MLS players would make big mistake with strike, AEG chief says

Ten days from the start of Major League Soccer’s 15th season and the players are threatening to strike unless a new collective bargaining agreement is reached by the March 25 season opener.

That, Tim Leiweke said in very plain language Monday, would be a huge mistake.

Leiweke is the chief executive of AEG, which owns the Galaxy and has long been a major supporter of soccer in the U.S. In his view, the players and their representatives in the MLS Players Union are being “disrespectful” of what MLS owners have put into the sport.

“Here’s our issue, and I’m speaking on behalf of AEG,” Leiweke said in an interview with The Times on Monday. “We have spent to the tune of $300 million on soccer. We have spent money on facilities. We at one point owned six of the 10 teams to keep the league alive.

“I don’t even know how to react when I hear the players now saying that we have treated them poorly and they’re going to strike. The fact is, the Galaxy isn’t going to make money this year. There are only a couple of [MLS] teams that will make money this year.

“It’s not like this league is a work of completion. It’s not like we have accomplished what we have to accomplish to be stable and to know we have a great future. It’s not like we have reached the potential of a soccer league in this country.

“So when I hear them talk about striking and shutting the league down, I’ve got to tell you, they’re going to lose us when they talk like that.

“We do this out of passion. If this were a business, we would have quit this 10 years ago.”

Does that mean AEG will pull the plug on soccer if MLS players go ahead with a strike they already have authorized? No, Leiweke replied, indicating that AEG owner Phil Anschutz remains as committed as ever to soccer.

“I would hope that the league has gotten to a point where it’s no longer solely dependent on AEG,” Leiweke said. “We have been fighting this battle for 10 years.
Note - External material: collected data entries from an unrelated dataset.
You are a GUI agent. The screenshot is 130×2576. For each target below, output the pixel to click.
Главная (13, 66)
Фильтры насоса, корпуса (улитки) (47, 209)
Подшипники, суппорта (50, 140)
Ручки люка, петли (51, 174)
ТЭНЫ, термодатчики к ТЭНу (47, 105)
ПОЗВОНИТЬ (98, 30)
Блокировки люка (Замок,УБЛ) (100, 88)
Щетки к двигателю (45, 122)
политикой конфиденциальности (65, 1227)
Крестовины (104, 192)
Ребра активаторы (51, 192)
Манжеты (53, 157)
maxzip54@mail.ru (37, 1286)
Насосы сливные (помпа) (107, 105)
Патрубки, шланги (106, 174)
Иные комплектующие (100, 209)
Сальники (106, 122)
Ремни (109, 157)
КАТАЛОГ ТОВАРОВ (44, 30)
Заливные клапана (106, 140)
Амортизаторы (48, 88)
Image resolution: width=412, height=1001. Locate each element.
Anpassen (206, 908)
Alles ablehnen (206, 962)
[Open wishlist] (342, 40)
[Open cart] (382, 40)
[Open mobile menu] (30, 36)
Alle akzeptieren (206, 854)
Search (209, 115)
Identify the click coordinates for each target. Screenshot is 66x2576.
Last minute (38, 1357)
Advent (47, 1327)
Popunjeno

Some of these [players] forget what we have put into it and they’re acting like the hard work and the money and the time and the energy and the passion that we’ve put into this, they all seem to forget about that.”

The previous five-year collective bargaining agreement between MLS and the players union expired Jan. 31, but talks continued and recently also involved federal mediators.

The players have focused their demands on greater freedom of movement within the league and guaranteed contracts, among other issues. There has been some movement toward an agreement, but not enough to ensure that the 2010 opening game between the Seattle Sounders and the Philadelphia Union will go ahead as scheduled next week.

Leiweke said he believes there has been a “disconnect” between the two sides and hopes that the talks will continue until an agreement is reached, without a strike.

“It would have been easy for us to quit over the last 10 years,” he said. “There were five different times we could have called it a day. But we didn’t. We fought through it.

“So for them to suddenly threaten that they’re going to shut it all down, I’m a little amazed at the lack of respect they show for the commitment that we all have made to get the league to where it’s at today.”

A strike is not inevitable, Leiweke said, and MLS Commissioner Don Garber continues to try to bring about a resolution.

“It’s up to them,” Leiweke said of the players.

“We certainly are not going to lock them out because I don’t think the sport can handle that. I think they’re making a huge mistake going around talking about a strike.

“There’s a price to be paid there. A company like ours is going to look at this and say: ‘So this is what we fought 10 years to build?’

“This is ridiculous. We should stay at the table, fight through this, resolve this, and get on with it.”